Hello There,
I am trying to upgrade my cluster from runtime 6.4 to 9.0 or 10.0. I am able to do that successfully but I have a notebook that is supposed read data from Cosmos DB (Cassandra) to load into databricks. The jobs runs fine with 6.4 but fails in 9.0 or 10.0.
Considering that fact that upgrading requires, new driver and connector version. I tried to install the libraries from maven and also tried to download jar files from third party sites but I believe I couldn't get to the right connector / driver. Require guidance in getting the right libraries for 9.0 or 10.0 runtime.

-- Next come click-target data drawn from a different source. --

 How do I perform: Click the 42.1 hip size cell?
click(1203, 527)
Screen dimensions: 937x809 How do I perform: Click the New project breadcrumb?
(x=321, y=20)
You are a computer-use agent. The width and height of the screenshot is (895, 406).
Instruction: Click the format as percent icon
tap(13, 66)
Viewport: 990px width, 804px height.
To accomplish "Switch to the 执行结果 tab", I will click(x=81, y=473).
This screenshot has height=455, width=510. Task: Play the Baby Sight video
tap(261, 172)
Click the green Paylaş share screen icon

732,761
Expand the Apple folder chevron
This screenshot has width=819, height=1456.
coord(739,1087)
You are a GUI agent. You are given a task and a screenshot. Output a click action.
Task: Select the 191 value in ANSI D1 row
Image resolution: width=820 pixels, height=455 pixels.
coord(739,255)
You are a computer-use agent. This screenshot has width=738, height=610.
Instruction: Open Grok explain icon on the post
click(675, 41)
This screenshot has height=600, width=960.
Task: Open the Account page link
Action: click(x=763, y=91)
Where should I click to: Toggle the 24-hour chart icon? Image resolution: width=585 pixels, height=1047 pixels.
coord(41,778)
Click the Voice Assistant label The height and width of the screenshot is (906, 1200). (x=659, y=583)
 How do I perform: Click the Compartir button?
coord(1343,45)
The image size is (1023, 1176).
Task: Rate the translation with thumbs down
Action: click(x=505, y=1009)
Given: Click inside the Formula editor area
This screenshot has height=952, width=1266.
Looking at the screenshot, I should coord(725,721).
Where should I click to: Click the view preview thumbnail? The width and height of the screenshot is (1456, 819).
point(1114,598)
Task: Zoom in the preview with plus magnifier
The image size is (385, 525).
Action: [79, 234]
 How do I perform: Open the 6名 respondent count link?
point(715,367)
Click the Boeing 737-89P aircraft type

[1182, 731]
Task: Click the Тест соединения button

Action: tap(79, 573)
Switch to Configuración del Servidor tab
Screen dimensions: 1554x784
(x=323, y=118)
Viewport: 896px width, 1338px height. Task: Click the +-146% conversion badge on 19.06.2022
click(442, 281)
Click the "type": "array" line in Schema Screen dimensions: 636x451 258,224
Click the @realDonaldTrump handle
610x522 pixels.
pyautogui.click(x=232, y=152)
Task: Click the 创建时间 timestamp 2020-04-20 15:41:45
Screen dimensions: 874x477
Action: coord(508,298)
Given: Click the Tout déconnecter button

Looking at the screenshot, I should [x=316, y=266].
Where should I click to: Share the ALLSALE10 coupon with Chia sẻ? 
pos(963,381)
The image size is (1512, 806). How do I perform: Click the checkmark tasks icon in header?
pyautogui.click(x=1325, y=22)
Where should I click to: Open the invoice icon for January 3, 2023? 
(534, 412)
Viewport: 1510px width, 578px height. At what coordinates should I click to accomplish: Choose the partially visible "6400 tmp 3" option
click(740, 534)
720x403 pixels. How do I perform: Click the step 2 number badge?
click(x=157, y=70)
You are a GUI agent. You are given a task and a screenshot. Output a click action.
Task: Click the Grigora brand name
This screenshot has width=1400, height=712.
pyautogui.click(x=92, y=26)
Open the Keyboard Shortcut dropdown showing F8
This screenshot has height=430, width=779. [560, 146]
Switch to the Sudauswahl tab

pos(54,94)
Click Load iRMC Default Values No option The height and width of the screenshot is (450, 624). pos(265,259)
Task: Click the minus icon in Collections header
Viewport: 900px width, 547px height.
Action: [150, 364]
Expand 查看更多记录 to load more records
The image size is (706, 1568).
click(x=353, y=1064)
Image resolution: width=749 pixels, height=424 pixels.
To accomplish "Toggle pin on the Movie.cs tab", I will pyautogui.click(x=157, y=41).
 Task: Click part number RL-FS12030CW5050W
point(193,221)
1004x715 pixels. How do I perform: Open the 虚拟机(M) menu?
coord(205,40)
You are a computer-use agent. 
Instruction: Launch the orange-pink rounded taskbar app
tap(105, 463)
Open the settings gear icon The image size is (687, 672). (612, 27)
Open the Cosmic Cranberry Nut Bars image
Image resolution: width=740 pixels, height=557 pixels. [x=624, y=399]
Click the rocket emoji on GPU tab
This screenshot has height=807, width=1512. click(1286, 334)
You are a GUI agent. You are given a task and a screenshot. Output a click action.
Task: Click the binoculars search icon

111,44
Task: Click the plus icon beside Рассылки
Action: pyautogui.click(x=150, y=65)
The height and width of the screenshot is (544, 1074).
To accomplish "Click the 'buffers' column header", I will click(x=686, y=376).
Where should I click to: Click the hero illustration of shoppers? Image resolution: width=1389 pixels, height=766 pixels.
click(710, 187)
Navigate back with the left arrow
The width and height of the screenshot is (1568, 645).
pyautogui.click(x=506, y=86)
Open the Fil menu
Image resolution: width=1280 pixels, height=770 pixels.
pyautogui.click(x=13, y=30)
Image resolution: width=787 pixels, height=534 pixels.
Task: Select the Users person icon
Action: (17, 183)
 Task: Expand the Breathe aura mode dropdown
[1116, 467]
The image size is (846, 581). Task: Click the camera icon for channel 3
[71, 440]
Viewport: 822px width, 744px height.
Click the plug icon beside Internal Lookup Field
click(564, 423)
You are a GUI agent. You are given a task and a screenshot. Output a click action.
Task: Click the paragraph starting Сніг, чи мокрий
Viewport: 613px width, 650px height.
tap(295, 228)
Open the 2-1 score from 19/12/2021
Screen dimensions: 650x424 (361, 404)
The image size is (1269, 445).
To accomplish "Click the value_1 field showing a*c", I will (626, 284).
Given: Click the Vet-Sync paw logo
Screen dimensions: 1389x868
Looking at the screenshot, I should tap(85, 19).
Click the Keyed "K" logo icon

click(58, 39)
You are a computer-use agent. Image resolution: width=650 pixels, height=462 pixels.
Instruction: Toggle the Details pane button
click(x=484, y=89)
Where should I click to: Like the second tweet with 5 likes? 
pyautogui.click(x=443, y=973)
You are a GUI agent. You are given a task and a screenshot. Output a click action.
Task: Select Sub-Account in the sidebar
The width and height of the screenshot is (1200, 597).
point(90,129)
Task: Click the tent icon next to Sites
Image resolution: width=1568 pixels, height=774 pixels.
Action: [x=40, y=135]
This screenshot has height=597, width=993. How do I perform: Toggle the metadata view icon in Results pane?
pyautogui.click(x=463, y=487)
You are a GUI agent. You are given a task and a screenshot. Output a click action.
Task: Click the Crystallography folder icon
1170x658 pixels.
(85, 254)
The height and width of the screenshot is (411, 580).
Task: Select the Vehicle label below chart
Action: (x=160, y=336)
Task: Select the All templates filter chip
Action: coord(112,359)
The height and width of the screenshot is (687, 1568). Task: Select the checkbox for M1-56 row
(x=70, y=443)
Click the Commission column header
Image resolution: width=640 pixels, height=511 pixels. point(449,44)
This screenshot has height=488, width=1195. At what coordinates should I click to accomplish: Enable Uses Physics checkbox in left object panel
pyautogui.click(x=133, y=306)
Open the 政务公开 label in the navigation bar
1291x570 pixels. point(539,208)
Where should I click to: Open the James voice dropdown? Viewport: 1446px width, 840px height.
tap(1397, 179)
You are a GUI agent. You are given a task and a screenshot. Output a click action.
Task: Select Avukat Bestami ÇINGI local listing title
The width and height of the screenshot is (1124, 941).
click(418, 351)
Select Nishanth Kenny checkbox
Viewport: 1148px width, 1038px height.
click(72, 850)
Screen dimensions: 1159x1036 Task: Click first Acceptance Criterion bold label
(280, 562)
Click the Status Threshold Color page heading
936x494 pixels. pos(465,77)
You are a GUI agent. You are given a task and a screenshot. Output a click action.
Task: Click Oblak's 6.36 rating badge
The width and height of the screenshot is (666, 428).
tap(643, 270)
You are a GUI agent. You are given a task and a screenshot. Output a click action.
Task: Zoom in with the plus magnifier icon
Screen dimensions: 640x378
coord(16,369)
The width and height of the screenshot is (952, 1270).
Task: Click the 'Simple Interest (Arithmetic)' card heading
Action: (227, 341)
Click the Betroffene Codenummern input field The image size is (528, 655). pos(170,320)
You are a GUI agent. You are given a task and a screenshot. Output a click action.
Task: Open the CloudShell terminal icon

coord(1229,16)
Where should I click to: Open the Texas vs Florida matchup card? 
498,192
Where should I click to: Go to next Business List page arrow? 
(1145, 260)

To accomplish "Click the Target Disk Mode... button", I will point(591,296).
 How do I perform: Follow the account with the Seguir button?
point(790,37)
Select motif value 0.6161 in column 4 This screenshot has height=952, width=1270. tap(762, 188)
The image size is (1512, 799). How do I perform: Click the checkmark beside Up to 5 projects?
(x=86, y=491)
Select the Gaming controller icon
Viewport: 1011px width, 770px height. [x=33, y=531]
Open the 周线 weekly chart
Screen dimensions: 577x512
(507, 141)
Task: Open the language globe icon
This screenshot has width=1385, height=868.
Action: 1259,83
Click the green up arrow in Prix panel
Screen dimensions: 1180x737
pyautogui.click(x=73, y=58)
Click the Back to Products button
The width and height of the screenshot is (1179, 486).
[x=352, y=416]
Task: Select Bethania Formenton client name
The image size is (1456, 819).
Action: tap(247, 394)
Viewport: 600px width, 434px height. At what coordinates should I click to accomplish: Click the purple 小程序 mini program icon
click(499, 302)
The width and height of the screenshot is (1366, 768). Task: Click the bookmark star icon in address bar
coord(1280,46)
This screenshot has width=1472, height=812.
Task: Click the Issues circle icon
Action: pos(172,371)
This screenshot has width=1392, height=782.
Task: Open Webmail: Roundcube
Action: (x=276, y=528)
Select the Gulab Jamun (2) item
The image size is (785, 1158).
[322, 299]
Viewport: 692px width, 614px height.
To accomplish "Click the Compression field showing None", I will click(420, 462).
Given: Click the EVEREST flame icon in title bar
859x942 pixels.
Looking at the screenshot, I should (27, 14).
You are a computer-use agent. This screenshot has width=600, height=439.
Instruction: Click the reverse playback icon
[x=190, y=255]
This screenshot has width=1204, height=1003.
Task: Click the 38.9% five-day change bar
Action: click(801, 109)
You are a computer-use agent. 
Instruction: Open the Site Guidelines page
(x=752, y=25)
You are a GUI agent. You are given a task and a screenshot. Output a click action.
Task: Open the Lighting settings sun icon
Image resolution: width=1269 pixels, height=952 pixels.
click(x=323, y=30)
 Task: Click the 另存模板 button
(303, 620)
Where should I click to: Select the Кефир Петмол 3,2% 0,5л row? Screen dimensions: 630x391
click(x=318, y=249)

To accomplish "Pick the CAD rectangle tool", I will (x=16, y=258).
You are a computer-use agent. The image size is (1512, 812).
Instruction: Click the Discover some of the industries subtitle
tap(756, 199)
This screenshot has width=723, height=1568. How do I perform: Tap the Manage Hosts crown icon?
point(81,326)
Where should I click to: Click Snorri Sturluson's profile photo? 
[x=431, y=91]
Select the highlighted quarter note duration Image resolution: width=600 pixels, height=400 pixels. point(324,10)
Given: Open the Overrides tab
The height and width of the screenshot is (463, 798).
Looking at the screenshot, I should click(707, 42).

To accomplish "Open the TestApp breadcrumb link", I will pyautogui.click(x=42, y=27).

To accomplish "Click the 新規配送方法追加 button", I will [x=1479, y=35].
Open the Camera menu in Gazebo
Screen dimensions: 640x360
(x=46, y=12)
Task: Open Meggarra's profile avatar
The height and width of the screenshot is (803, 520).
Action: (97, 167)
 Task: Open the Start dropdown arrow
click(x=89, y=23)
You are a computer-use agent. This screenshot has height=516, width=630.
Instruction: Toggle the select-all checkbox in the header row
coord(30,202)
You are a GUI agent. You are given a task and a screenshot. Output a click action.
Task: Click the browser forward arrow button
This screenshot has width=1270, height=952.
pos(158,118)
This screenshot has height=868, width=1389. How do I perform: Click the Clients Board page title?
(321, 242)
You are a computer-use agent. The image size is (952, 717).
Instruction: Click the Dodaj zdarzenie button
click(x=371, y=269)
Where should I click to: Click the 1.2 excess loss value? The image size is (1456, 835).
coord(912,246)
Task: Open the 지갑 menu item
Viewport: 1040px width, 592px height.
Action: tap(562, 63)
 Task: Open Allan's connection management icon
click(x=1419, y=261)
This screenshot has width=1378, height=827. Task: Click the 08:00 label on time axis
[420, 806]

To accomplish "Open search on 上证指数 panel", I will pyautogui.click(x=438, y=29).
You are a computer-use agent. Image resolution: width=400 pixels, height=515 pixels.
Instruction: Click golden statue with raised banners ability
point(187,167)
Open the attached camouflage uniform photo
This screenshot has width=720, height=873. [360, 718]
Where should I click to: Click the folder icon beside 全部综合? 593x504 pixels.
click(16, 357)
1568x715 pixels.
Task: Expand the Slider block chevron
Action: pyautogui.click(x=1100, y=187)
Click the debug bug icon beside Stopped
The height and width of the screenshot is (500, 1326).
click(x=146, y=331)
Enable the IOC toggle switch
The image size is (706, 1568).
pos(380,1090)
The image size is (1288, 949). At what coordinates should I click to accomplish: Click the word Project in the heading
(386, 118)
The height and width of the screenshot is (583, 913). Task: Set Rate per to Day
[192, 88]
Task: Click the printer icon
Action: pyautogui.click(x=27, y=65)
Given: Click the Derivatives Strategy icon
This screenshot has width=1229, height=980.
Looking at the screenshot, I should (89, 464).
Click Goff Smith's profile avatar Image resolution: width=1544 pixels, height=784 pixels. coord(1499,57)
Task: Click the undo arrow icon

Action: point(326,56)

Below is the code that I am using:
// To import all the cassandra tables
import org.apache.spark.sql.cassandra._
//Spark connector
import com.datastax.spark.connector._
//import com.datastax.spark.connector._
import com.datastax.spark.connector.cql.CassandraConnector
//import com.datastax.oss.driver.api.core._
//CosmosDB library for multiple retry
import com.microsoft.azure.cosmosdb.cassandra
import org.apache.spark.sql.functions._
import spark.sqlContext.implicits._
import org.apache.spark.storage.StorageLevel
spark.conf.set("spark.cassandra.connection.host","<test>")
spark.conf.set("spark.cassandra.connection.port","<test>")
spark.conf.set("spark.cassandra.connection.ssl.enabled","true")
spark.conf.set("spark.cassandra.auth.username","<test>")
spark.conf.set("spark.cassandra.auth.password","<test>")
spark.conf.set("spark.cassandra.connection.factory", "com.microsoft.azure.cosmosdb.cassandra.CosmosDbConnectionFactory")
spark.conf.set("spark.cassandra.output.batch.size.rows", "1")
spark.conf.set("spark.cassandra.connection.connections_per_executor_max", "10")
spark.conf.set("spark.cassandra.output.concurrent.writes", "1000")
spark.conf.set("spark.cassandra.concurrent.reads", "512")
spark.conf.set("spark.cassandra.output.batch.grouping.buffer.size", "1000")
spark.conf.set("spark.cassandra.connection.keep_alive_ms", "600000000")
spark.conf.set("spark.sql.legacy.allowCreatingManagedTableUsingNonemptyLocation","true")
val paymentdetailsDF = sqlContext
.read
.format("org.apache.spark.sql.cassandra")
.options(Map( "table" -> "test_table", "keyspace" -> "test_keyspace"))
.load